__What the task requires__
Print the entire passage on health insurance in India word for word.

India is witnessing a new wake of health awareness and by looking at the current situation, health has become a major concern. Due to this, the health insurance industry in India is gaining momentum. People have been considering health insurance as a major part of their financial planning too. Health expenses of taking medical assistance have reached their heights. In the near future too, taking medical assistance will go even higher.
Insurance companies are designing a variety of products to suit diverse customer needs., These innovative insurance products do come as a definite relief in the midst of increasing medical inflation. People moved swiftly towards purchasing health insurance plans for themselves and their families. As COVID has made the realization of having health insurance steer clear.
Health Insurance works as a friend in need. It is insurance coverage that covers the medical expenses if any unforeseen incident happens. These expenses generally cover the hospitalization cost, cost of medicines, or even doctor consultation fees, depending upon the requirement!

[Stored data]
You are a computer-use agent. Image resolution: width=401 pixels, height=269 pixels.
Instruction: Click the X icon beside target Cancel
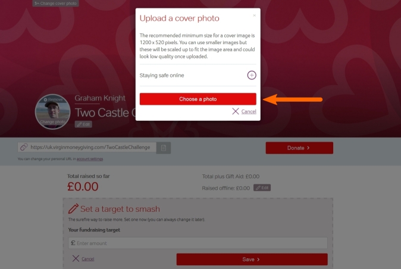[76, 258]
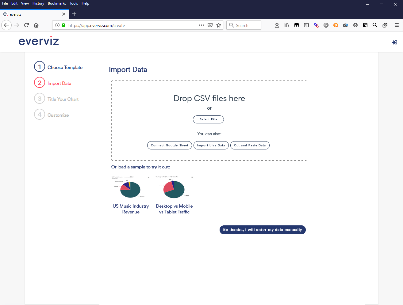Click the screenshot camera extension icon
The image size is (403, 305).
346,25
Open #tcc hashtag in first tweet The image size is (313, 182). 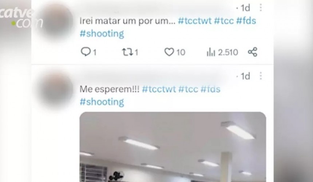click(224, 21)
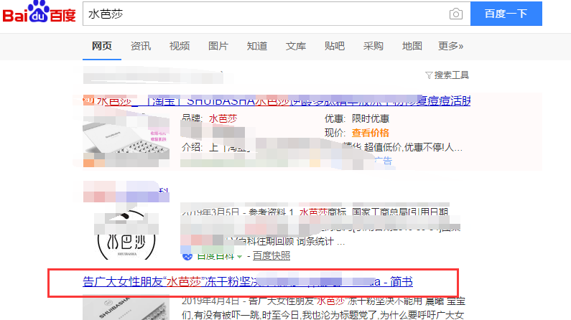Click the Baidu paw logo
The width and height of the screenshot is (571, 320).
(39, 14)
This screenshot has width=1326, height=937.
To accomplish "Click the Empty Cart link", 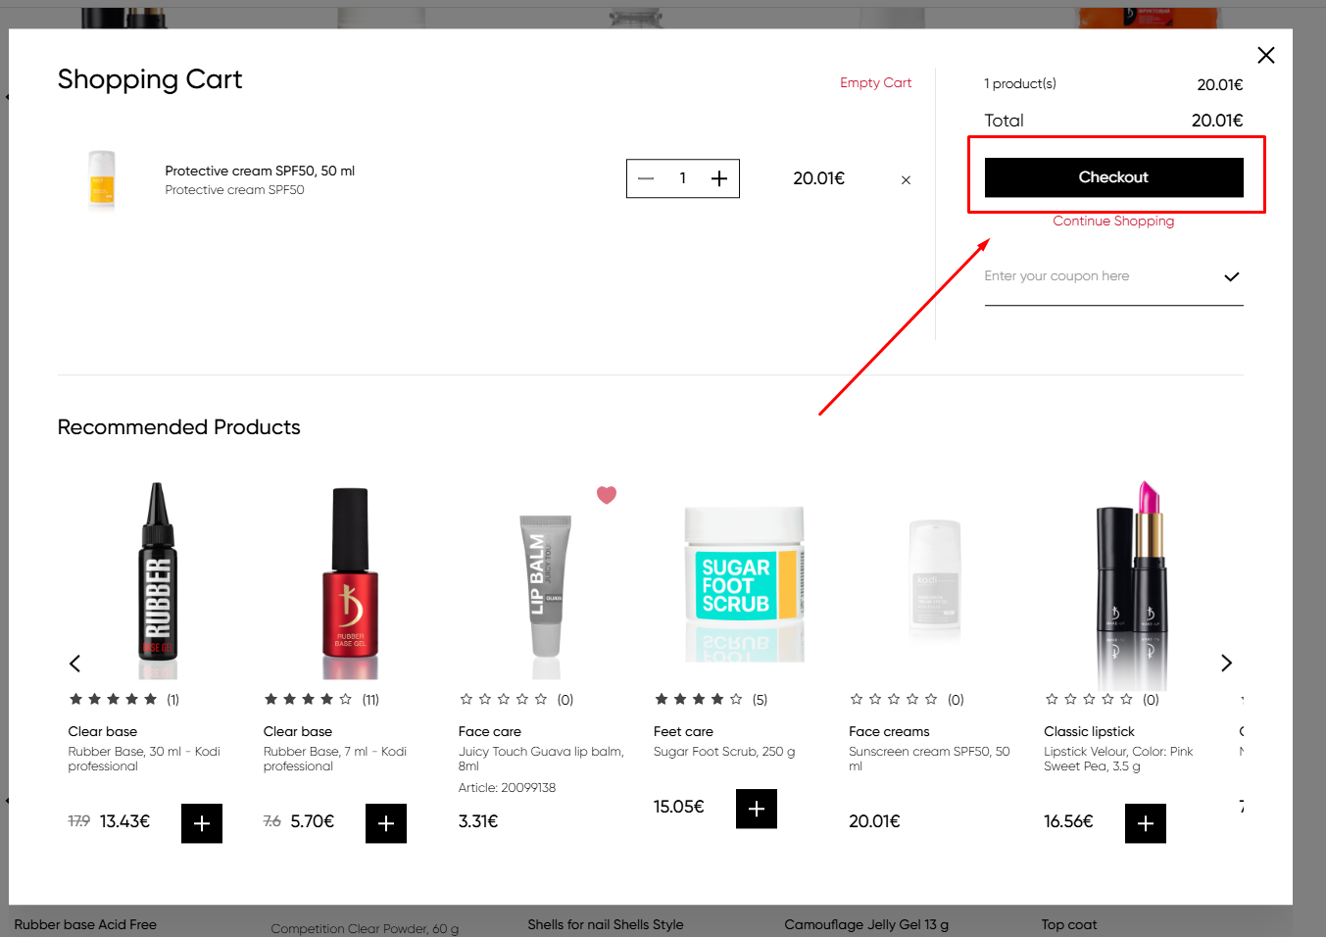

__Answer for the task__
India is witnessing a new wake of health awareness and by looking at the current situation, health has become a major concern. Due to this, the health insurance industry in India is gaining momentum. People have been considering health insurance as a major part of their financial planning too. Health expenses of taking medical assistance have reached their heights. In the near future too, taking medical assistance will go even higher.
Insurance companies are designing a variety of products to suit diverse customer needs., These innovative insurance products do come as a definite relief in the midst of increasing medical inflation. People moved swiftly towards purchasing health insurance plans for themselves and their families. As COVID has made the realization of having health insurance steer clear.
Health Insurance works as a friend in need. It is insurance coverage that covers the medical expenses if any unforeseen incident happens. These expenses generally cover the hospitalization cost, cost of medicines, or even doctor consultation fees, depending upon the requirement!